Many of them have been in trouble with the law and have never really been told right from wrong. Another reason for some of the young peoples behaviour is survival methods as they have been brought up to fend for themselves. Other parenting styles are indulgent, authoritarian and authoritative. Indulgent also known as permissive parenting normally means the parent/s are very involved in the childs life and interests but does not believe in discipline. This results in many of the kids growing up to believe that they can do as they please and know no boundaries.
Communication style would be very passive. The parent can come across very apologetic, at a loss for words, weak, hurt and anxious. Authoritarian parenting is mainly ensuring the child has strict guidelines and rules to follow and very much believes in discipline. This way of parenting normally results in the child growing up to be unhappy and in some cases they rebel against the control that they have been brought by. The parents way of communicating with the child would be very aggressive and commanding, loaded words and questions, putting the blame on the child, sarcastic and loud with a cold front.
Finally there is authoritative parenting which is probably made up by most of the population. This kind of parenting shows an interest in the child but also teaches the child right from wrong. Children brought up in this kind of environment grow up happy and enthusiastic to achieve. Communication methods for this kind of parenting would be assertive. Ensuring point gets across, statements of wants and needs, caring and confident. Within the care sector in the UK it is likely you will come across all of the family styles mentioned above.
In many other countries parenting styles will not play such an important part in the childs life. Children from as young as five years of age are sent out to work by their families in order to make a living, and in some cases the children do not have a choice as they have lost their family members to different environmental disasters, diseases etc. These societal issues play more of a part in the way the children grow up as they know they have no choice but to go out to work in order to survive. Recent TV progammes have followed families that live in slums in India.

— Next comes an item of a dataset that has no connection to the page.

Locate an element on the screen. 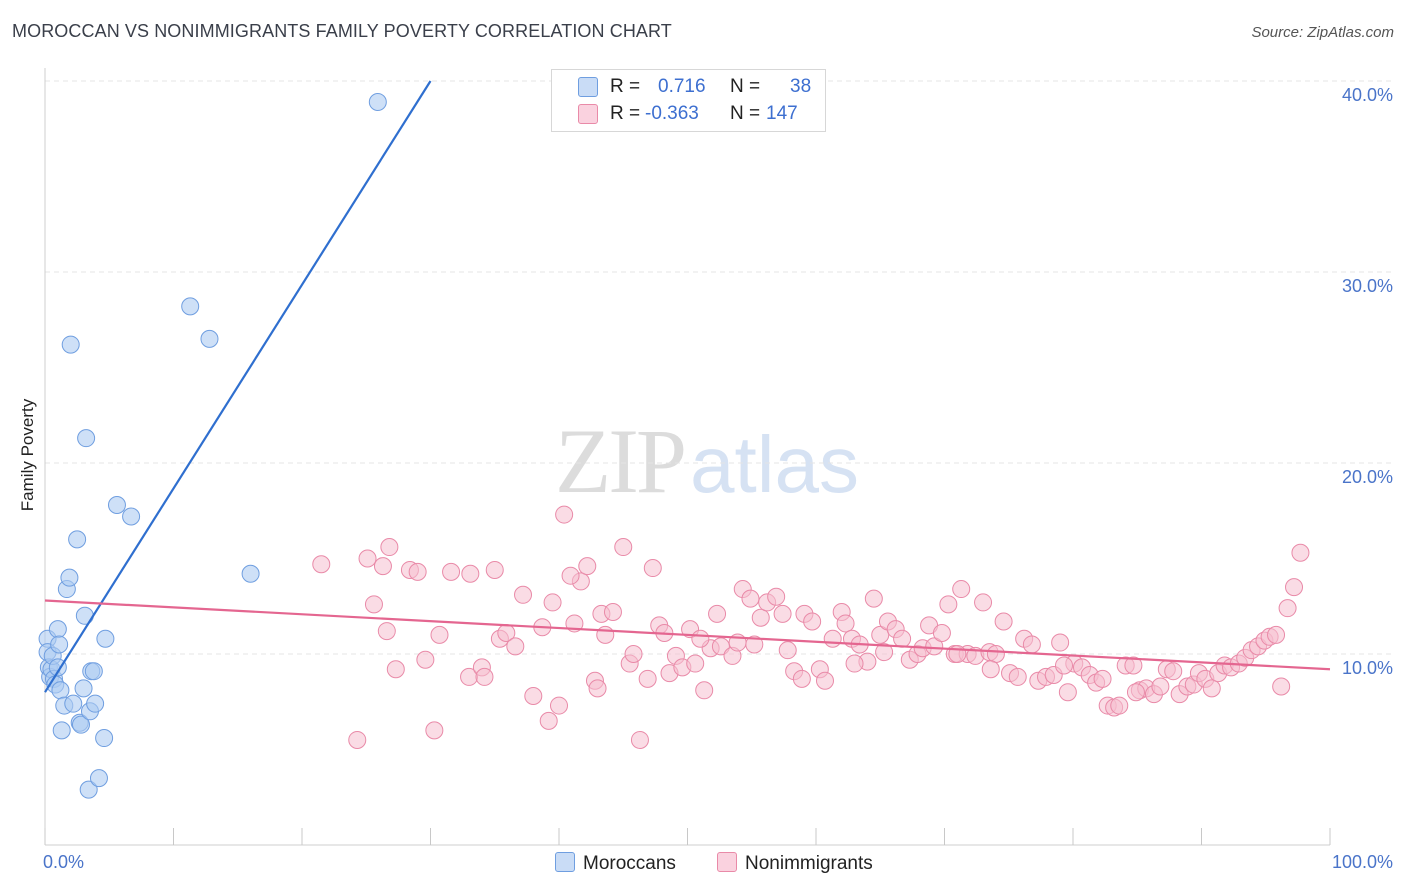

The whole family goes out to work long hours everyday rummaging through rubbish to see what can be recycled, the children do not always get to attend school as it is too expensive. At the end of the day the whole family sit, make and eat dinner together. Family values play a huge part in their lives and the sense of community is great, I feel this is more important as the family all seem to appreciate each other more and dont take things for granted. In the UK parents are now having to work longer and longer hours therefore spending more time away from home, but unfortunately as in India where this seems to bring the family and community loser together it seems to be having the reverse affect here causing families to seperate and communities to be divided.
I personally come from a very big close family so family is very important to me. I believe that if the young people that I worked with had close relationships with their parents then their outlook on life could have been very different. I think within the social care sector I could find this very difficult to deal with seeing how some families treat their children and are very uninvolved in their upbringing.
Obviously the most important thing is ensuring the safety of the family especially the children, this would mean having to learn to accept different families styles of parenting whether I agreed with them or not as long as there were no signs of danger and ensuring the children were not put at risk in anyway. I know this is something I could struggle with but that I could not let interfere with the way my work was carried out with the family and have to accept that all families are different and live by different values.